- Directed by: Greg Carter
- Produced by: Datari Turner, Gordon Bijelonic, Cain McKnight, Nenad Medic
- Starring: Ali Cobrin; Carmen Electra; Briana Evigan; Robert Hoffman; LisaRaye; Stacey Dash; Junie Hoang; Nia Peeples; K.D. Aubert; Datari Turner; Lew Temple; Obba Babatunde; Mariel Hemingway; James Remar; Omari Hardwick; Lynn Whitfield;
- Release date: December 5, 2014;

= Lap Dance (film) =

Lap Dance is a 2014 American drama produced by Datari Turner Productions and directed by Greg Carter. The film's ensemble cast includes Briana Evigan, Kenny Wormald, Robert Hoffman, Ali Cobrin, Datari Turner, James Remar, Mariel Hemingway, Omari Hardwick, Lynn Whitfield, Carmen Electra, Nia Peeples, Stacey Dash, Junie Hoang and LisaRaye.

==Plot==
The film is described as a modern-day Indecent Proposal, and it revolves around Monica (Ali Cobrin), an aspiring actress who, in order to care for her cancer-stricken father, makes a pact with her fiancé to take a job as an exotic dancer. She is soon wooed by a wealthy patron named Chicago, who promises to set her up as an actress, much to the chagrin of his former favorite dancer Lexus (Carmen Electra).

== Cast ==

- Ali Cobrin as Monica Moore
- Briana Evigan as Tasha
- Robert Hoffman as Kevin Shepard
- Carmen Electra as Lexus

- Datari Turner as Chicago

- Mariel Hemingway as Aunt Billie
- James Remar as Patrick Moore
- Omari Hardwick as Dr. Don Cook

- Lynn Whitfield as Momma Pearl

- Nia Peeples as Kelly
- LisaRaye as Sugar
- K.D. Aubert as Jade Lee
- Omar Gooding as Black
- Lew Temple as Matt Ewing
- Kenny Wormald as Ray

- Stacey Dash as Dr. Annie Jones
- Dennis White as Pauly
- Obba Babatunde as Roscoe
- Keith Robinson as himself
- Wesley Jonathan as himself

Junie Hoang as Trudy, Brandi. Cameos for Leon Powe, Ron Jeremy, Quinton Aaron, Jonathan Daniel Brown as themselves.
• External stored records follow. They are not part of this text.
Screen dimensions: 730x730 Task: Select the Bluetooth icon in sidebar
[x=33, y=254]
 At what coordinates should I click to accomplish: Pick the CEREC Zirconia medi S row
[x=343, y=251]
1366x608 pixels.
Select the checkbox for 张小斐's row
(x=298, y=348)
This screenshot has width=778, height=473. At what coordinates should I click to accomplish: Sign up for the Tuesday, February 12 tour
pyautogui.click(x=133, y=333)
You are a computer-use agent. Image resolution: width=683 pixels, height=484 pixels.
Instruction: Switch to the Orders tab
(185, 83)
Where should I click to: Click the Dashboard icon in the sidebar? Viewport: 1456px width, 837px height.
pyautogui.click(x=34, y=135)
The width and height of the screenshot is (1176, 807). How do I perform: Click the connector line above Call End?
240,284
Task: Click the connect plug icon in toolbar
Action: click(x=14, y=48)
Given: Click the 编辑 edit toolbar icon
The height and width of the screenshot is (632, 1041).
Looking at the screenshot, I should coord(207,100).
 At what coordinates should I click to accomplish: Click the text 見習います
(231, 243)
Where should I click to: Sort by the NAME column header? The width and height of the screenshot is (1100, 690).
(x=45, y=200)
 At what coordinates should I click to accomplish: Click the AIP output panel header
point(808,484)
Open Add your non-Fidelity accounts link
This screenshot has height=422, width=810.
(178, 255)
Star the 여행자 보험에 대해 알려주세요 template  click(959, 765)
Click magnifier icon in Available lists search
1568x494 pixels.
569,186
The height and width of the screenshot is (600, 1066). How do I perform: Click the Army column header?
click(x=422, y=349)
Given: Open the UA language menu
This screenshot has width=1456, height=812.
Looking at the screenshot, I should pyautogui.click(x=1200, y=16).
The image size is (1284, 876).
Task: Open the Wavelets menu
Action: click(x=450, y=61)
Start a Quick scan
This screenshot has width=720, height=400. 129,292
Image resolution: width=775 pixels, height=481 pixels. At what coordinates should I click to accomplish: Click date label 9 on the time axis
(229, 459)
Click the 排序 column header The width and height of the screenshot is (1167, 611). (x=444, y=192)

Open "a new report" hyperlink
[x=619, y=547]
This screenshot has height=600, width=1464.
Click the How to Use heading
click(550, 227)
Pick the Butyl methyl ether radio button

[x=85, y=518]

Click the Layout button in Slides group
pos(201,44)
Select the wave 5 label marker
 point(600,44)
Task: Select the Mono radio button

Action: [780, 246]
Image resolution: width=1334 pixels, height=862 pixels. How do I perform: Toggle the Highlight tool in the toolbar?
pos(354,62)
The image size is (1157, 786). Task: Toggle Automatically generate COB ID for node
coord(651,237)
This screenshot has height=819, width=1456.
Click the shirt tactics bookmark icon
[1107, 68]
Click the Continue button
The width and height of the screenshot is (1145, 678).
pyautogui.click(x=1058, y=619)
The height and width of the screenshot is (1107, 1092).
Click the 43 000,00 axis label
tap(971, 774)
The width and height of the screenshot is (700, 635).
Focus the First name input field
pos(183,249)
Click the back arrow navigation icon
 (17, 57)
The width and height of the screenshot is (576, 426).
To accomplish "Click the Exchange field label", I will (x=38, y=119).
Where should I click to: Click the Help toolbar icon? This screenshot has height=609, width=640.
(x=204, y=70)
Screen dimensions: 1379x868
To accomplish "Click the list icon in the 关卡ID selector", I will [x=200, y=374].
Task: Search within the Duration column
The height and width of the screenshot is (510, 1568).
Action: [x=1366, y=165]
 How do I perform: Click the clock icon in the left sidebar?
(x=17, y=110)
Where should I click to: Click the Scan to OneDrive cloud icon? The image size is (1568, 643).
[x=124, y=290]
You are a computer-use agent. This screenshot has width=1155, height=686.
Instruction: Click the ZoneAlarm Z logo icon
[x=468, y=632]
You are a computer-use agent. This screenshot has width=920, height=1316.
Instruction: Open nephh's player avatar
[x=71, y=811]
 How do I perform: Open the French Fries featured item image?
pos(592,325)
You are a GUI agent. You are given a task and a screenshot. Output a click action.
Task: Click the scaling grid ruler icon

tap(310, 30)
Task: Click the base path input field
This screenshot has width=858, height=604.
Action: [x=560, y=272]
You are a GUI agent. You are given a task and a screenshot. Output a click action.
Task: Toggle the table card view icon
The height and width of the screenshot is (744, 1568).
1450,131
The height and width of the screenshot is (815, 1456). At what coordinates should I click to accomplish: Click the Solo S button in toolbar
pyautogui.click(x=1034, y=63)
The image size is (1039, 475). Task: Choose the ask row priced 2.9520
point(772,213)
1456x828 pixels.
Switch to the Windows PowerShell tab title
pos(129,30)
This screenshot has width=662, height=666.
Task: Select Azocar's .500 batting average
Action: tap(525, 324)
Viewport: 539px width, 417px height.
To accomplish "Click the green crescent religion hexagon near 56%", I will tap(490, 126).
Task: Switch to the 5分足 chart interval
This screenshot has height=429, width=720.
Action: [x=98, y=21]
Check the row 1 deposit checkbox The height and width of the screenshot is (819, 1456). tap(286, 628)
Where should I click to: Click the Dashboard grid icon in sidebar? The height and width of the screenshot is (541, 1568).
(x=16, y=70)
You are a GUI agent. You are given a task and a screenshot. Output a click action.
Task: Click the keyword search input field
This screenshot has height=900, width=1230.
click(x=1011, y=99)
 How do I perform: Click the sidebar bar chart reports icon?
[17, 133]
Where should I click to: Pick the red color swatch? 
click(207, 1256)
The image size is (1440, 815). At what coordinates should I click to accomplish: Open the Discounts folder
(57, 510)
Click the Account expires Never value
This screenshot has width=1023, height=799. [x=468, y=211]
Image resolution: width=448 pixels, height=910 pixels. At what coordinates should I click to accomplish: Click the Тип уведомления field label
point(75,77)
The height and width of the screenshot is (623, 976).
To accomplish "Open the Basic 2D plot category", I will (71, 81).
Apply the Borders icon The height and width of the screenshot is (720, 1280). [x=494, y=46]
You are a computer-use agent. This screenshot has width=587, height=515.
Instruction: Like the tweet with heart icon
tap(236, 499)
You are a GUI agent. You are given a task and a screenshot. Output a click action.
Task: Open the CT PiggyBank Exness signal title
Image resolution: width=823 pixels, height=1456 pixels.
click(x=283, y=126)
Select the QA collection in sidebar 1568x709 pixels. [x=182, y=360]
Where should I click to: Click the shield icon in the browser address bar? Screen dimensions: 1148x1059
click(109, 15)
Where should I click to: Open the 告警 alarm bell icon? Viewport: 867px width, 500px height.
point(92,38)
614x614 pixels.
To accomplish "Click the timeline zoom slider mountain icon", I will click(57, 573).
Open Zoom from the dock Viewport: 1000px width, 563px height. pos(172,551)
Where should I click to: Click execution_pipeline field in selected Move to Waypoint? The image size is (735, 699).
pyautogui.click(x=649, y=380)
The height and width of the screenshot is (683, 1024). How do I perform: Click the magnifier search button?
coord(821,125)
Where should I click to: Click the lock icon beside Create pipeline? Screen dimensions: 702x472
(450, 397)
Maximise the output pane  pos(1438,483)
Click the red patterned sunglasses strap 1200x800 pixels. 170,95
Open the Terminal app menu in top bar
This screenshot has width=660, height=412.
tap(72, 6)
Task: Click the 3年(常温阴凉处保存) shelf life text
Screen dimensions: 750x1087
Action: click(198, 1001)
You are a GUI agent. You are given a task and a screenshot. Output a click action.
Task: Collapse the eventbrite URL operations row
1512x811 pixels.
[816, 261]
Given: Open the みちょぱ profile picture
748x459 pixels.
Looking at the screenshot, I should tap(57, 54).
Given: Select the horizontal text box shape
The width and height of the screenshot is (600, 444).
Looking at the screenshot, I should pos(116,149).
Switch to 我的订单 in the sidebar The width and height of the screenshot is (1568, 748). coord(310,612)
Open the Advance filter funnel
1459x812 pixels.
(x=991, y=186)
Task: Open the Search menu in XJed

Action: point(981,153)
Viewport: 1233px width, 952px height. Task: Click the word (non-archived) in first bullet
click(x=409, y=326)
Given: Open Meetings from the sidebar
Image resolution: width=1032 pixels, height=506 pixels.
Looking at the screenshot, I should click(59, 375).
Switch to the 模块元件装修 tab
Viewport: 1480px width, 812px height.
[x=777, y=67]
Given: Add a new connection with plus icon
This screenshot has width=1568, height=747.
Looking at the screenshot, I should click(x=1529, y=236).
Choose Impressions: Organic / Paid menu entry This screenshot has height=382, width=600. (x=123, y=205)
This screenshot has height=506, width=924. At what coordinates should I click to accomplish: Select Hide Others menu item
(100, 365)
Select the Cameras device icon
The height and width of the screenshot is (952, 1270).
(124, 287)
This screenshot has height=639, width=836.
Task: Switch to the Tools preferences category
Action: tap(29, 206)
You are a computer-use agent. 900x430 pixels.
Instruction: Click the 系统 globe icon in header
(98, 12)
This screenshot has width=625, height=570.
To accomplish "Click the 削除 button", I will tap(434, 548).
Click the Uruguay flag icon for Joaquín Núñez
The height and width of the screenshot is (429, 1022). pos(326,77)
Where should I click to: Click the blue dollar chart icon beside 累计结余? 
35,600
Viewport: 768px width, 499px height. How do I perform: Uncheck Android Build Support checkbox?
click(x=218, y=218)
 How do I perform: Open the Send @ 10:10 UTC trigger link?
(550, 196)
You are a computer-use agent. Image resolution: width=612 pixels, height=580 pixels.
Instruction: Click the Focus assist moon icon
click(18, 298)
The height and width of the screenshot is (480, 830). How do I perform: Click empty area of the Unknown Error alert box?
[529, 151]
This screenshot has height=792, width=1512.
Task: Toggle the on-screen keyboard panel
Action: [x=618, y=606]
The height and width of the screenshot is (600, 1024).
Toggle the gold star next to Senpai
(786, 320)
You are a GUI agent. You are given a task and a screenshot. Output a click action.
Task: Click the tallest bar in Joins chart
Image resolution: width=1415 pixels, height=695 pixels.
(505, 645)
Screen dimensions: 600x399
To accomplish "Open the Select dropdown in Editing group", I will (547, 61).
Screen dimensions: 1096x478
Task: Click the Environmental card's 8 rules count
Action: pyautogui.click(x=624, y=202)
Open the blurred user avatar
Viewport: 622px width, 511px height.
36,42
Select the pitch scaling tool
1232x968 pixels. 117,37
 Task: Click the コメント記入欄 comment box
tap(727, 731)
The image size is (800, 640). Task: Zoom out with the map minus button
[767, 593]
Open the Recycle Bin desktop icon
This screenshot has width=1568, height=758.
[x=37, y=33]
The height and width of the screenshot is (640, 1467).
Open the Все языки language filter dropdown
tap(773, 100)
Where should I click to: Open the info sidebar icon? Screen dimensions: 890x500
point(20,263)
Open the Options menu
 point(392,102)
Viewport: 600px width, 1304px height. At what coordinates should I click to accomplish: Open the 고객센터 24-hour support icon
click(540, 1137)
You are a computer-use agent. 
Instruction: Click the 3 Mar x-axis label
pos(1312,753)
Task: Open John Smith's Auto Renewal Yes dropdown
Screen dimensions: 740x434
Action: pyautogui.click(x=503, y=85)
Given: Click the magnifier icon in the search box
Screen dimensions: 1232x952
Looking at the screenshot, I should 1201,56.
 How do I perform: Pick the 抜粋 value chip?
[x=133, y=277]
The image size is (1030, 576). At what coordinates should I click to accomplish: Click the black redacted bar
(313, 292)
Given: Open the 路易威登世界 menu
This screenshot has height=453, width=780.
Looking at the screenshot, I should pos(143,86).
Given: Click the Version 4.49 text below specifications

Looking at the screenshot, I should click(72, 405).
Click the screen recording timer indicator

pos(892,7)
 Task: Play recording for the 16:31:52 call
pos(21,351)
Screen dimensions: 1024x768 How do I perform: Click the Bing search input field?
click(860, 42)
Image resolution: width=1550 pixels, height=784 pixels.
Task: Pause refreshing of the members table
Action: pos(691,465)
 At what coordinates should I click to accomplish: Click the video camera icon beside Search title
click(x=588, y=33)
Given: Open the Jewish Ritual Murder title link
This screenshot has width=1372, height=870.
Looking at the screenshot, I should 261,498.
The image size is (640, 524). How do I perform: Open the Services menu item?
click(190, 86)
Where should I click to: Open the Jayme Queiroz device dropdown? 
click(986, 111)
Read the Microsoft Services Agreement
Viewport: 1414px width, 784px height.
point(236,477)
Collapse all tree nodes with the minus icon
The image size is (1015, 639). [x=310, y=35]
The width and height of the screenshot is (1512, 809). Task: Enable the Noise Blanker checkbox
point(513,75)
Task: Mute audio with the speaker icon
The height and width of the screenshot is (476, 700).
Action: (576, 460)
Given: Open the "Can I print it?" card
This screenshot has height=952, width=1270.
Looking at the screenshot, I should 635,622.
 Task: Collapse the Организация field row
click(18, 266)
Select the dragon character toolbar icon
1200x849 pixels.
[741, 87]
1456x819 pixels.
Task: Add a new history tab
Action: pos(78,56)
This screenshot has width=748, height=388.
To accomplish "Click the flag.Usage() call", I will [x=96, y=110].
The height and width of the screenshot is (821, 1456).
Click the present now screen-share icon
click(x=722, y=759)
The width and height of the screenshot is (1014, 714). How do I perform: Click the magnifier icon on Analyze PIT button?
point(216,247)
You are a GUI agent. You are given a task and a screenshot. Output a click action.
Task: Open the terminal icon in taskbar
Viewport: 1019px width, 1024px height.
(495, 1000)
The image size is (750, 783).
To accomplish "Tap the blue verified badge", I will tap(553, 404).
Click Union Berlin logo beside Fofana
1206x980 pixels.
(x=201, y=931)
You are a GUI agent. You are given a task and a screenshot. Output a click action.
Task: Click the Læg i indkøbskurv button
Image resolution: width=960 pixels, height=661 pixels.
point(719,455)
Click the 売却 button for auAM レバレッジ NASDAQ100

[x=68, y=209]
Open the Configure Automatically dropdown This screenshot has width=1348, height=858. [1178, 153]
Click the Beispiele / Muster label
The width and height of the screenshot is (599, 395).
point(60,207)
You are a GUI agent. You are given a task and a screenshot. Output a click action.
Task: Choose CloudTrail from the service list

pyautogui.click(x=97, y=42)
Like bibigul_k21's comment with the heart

There are also a number of dancers listed in the closing credits.

==Production==
The film was shot on location in Houston, Texas and Los Angeles in 2013. The producers of the film are Michael Becker, Gordon Bijelonic, Reggie Carter, H.M. Coakley, Camille C. Irons, Corey Large, Cain McKnight, Nenad Medic, Alan Pao, Phil Thornton, Steve Ware and Greg Carter.

The film was released theatrically released domestically by Entertainment One on December 5, 2014.